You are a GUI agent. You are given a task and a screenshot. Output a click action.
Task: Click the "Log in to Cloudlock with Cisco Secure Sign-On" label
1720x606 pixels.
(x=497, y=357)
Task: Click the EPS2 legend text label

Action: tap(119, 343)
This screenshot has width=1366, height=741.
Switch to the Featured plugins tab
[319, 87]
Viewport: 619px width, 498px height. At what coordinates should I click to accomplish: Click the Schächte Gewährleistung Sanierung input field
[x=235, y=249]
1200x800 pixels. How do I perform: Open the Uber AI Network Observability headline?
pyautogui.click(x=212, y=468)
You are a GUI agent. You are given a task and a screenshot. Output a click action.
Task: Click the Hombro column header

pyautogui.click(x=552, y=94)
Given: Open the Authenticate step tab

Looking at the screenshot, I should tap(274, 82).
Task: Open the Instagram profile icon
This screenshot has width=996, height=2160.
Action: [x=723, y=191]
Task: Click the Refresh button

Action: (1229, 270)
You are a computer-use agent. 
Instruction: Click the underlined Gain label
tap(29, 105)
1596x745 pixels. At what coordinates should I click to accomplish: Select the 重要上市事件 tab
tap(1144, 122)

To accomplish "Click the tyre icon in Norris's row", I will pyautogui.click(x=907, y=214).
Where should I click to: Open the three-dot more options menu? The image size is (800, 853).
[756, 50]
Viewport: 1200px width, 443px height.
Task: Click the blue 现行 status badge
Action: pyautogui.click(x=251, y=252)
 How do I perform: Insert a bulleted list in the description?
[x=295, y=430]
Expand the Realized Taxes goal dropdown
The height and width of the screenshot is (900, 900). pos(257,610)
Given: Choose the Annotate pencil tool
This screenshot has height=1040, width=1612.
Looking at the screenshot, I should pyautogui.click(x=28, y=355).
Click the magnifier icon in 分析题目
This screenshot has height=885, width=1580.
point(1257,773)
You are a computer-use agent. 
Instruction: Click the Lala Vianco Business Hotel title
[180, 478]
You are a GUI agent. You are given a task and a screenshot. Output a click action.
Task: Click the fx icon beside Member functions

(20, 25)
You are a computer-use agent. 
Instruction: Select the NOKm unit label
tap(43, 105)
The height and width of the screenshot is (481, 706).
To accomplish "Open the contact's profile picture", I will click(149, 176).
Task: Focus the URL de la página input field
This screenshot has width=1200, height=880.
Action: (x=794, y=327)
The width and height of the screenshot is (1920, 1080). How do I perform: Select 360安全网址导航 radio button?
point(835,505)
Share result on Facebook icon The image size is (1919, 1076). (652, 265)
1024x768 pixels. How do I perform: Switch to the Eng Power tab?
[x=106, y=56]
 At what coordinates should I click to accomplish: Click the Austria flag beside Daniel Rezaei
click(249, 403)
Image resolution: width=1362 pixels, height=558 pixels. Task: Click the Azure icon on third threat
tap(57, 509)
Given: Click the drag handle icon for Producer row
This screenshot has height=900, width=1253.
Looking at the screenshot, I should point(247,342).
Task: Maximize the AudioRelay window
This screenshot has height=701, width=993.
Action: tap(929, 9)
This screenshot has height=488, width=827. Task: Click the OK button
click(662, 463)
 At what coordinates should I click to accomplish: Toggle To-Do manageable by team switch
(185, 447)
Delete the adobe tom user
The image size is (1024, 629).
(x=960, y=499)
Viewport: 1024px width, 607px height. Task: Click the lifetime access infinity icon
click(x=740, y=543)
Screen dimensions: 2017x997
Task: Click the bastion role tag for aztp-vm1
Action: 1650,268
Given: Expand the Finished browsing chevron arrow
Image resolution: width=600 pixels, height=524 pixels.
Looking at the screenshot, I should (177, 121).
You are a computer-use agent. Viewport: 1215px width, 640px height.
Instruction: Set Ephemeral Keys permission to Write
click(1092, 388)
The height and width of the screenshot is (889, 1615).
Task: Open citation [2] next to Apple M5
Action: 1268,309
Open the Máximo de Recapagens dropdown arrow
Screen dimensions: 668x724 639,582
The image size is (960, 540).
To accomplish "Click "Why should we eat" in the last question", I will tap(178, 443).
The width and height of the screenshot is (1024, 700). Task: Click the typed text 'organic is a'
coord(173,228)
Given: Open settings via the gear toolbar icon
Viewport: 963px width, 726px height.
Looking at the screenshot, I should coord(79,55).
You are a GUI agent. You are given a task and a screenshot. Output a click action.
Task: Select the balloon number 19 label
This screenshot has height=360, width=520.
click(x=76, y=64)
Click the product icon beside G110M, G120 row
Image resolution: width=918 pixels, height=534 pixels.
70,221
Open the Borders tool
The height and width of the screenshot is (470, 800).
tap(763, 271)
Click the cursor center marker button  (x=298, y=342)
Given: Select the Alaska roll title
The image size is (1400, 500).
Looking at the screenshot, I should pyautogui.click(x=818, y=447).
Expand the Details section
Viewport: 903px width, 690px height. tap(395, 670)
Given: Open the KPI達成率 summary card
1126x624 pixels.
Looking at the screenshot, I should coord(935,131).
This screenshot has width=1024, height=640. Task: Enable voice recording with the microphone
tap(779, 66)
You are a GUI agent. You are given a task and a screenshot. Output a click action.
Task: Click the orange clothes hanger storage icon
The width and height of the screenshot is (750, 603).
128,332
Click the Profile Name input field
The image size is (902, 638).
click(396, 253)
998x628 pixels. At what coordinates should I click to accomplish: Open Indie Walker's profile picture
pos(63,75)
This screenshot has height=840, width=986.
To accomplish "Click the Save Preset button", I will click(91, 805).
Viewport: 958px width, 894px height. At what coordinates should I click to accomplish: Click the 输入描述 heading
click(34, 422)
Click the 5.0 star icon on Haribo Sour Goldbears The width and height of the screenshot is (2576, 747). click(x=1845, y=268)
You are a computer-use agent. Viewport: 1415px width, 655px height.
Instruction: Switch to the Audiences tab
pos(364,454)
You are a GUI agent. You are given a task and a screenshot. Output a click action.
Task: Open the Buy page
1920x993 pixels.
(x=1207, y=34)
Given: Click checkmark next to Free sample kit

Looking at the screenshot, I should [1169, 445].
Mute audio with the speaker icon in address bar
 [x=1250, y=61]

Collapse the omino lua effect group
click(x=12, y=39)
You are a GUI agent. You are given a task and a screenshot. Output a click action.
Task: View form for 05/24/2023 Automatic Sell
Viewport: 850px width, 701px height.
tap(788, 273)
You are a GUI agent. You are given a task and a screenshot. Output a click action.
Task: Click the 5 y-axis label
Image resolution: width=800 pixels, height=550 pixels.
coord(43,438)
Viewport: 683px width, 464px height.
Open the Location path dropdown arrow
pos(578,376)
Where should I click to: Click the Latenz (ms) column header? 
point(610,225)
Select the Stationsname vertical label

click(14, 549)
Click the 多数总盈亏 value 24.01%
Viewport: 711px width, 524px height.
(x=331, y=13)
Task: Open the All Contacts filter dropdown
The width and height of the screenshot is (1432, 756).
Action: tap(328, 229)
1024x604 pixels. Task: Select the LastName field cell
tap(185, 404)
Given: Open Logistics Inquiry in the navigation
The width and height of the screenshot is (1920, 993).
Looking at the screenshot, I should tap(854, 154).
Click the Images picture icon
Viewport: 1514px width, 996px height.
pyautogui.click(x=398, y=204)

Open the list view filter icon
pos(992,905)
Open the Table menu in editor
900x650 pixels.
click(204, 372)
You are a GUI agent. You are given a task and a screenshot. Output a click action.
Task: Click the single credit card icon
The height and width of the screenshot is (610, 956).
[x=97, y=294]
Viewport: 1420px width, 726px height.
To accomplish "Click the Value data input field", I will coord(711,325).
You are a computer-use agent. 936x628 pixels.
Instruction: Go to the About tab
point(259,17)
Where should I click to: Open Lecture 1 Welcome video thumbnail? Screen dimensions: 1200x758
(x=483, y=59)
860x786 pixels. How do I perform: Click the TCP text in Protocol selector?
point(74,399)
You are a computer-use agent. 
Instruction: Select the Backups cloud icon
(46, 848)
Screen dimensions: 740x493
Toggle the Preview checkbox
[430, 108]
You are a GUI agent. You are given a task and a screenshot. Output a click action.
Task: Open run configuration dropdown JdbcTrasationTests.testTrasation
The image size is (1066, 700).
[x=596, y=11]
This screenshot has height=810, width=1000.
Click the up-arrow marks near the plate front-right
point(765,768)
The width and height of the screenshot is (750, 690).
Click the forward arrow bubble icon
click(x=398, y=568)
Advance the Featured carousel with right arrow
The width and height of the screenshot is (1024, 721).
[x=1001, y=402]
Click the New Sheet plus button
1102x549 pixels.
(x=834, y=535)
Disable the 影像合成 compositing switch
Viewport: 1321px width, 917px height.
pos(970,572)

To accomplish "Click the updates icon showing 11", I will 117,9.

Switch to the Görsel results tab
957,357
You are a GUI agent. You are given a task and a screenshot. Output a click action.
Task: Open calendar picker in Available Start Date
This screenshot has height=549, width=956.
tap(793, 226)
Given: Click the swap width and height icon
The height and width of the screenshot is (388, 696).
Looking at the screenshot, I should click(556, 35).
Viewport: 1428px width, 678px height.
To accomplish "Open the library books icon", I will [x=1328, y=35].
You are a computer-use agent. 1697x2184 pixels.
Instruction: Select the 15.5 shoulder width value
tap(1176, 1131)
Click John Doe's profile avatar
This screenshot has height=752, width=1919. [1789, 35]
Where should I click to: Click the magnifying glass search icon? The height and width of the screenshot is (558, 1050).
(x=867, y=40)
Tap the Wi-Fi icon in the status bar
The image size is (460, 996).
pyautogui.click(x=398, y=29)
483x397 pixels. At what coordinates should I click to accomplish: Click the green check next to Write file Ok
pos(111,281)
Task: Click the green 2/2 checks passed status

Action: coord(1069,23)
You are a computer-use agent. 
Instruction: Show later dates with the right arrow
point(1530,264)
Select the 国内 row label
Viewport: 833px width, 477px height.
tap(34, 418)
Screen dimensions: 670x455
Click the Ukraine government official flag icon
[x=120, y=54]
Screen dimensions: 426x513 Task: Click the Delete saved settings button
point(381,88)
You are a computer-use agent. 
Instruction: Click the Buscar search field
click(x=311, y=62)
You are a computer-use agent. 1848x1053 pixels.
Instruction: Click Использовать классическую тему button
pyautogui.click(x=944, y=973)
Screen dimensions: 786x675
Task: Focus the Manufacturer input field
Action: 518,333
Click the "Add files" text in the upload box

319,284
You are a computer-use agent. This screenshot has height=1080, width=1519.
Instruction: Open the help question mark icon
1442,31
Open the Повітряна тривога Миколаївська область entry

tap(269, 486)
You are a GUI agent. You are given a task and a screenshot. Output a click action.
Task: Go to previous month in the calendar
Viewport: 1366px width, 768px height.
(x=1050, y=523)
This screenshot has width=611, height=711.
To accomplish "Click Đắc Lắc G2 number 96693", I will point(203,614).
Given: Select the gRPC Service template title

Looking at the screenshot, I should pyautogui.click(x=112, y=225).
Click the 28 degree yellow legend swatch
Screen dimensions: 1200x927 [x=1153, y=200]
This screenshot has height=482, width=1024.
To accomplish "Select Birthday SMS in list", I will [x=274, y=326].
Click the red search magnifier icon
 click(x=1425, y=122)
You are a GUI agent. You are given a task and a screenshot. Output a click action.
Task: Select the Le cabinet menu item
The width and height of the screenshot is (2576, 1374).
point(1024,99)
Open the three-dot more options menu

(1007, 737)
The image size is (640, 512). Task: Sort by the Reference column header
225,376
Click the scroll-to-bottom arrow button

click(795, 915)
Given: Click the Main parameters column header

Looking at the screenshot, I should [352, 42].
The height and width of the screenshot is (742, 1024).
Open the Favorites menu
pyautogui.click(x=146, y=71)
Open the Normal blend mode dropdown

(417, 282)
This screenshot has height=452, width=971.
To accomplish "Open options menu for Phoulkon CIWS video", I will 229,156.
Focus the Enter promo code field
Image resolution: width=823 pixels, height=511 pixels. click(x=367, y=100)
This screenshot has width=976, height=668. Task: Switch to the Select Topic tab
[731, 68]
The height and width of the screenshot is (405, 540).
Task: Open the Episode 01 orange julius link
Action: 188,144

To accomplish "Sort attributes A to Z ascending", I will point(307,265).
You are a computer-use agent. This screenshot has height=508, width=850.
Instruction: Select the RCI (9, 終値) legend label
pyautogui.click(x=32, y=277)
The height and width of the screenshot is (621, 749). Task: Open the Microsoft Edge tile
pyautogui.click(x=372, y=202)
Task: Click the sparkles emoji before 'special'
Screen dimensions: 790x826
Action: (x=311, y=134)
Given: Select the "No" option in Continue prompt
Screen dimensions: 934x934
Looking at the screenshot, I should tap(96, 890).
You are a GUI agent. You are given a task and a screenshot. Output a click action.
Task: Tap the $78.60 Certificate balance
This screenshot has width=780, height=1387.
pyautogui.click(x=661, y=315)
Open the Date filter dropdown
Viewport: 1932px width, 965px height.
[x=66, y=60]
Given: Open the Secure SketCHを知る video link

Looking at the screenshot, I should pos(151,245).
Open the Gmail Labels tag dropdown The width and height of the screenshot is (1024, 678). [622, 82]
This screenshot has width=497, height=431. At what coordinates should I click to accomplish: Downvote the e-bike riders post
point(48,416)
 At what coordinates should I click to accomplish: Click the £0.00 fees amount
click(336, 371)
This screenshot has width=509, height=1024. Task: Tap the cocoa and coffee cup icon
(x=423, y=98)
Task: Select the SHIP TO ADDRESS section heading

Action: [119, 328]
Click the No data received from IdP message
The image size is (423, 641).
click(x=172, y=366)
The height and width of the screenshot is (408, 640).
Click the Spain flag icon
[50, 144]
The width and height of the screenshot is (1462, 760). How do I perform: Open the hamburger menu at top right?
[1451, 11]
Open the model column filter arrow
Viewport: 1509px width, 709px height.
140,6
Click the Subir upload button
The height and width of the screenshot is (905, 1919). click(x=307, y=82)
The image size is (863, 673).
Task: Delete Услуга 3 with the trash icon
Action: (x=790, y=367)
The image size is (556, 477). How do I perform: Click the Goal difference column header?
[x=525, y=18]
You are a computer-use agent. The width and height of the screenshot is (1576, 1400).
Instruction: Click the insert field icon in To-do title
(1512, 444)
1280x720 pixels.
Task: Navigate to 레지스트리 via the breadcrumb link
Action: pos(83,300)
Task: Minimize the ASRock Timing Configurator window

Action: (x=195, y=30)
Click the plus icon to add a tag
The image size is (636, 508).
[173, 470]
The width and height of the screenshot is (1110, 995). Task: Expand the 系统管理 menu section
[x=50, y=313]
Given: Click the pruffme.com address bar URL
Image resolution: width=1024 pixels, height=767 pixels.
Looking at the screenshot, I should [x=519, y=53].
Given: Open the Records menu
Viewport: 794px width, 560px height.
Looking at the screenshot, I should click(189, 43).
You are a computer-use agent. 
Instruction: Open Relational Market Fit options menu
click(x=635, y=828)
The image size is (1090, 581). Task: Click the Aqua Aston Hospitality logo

Work to be completed: Taking the line with "Select the Stationsname vertical label" as the first and the line with "Screen dimensions: 740x493" as the last, retype that stretch of the data above exactly, with no other lines.

Solution to the problem:
Select the Stationsname vertical label

click(14, 549)
Click the 多数总盈亏 value 24.01%
Viewport: 711px width, 524px height.
(x=331, y=13)
Task: Open the All Contacts filter dropdown
The width and height of the screenshot is (1432, 756).
Action: tap(328, 229)
1024x604 pixels. Task: Select the LastName field cell
tap(185, 404)
Given: Open Logistics Inquiry in the navigation
The width and height of the screenshot is (1920, 993).
Looking at the screenshot, I should tap(854, 154).
Click the Images picture icon
Viewport: 1514px width, 996px height.
pyautogui.click(x=398, y=204)

Open the list view filter icon
pos(992,905)
Open the Table menu in editor
900x650 pixels.
click(204, 372)
You are a GUI agent. You are given a task and a screenshot. Output a click action.
Task: Click the single credit card icon
The height and width of the screenshot is (610, 956).
[x=97, y=294]
Viewport: 1420px width, 726px height.
To accomplish "Click the Value data input field", I will coord(711,325).
You are a computer-use agent. 936x628 pixels.
Instruction: Go to the About tab
point(259,17)
Where should I click to: Open Lecture 1 Welcome video thumbnail? Screen dimensions: 1200x758
(x=483, y=59)
860x786 pixels. How do I perform: Click the TCP text in Protocol selector?
point(74,399)
You are a computer-use agent. 
Instruction: Select the Backups cloud icon
(46, 848)
Screen dimensions: 740x493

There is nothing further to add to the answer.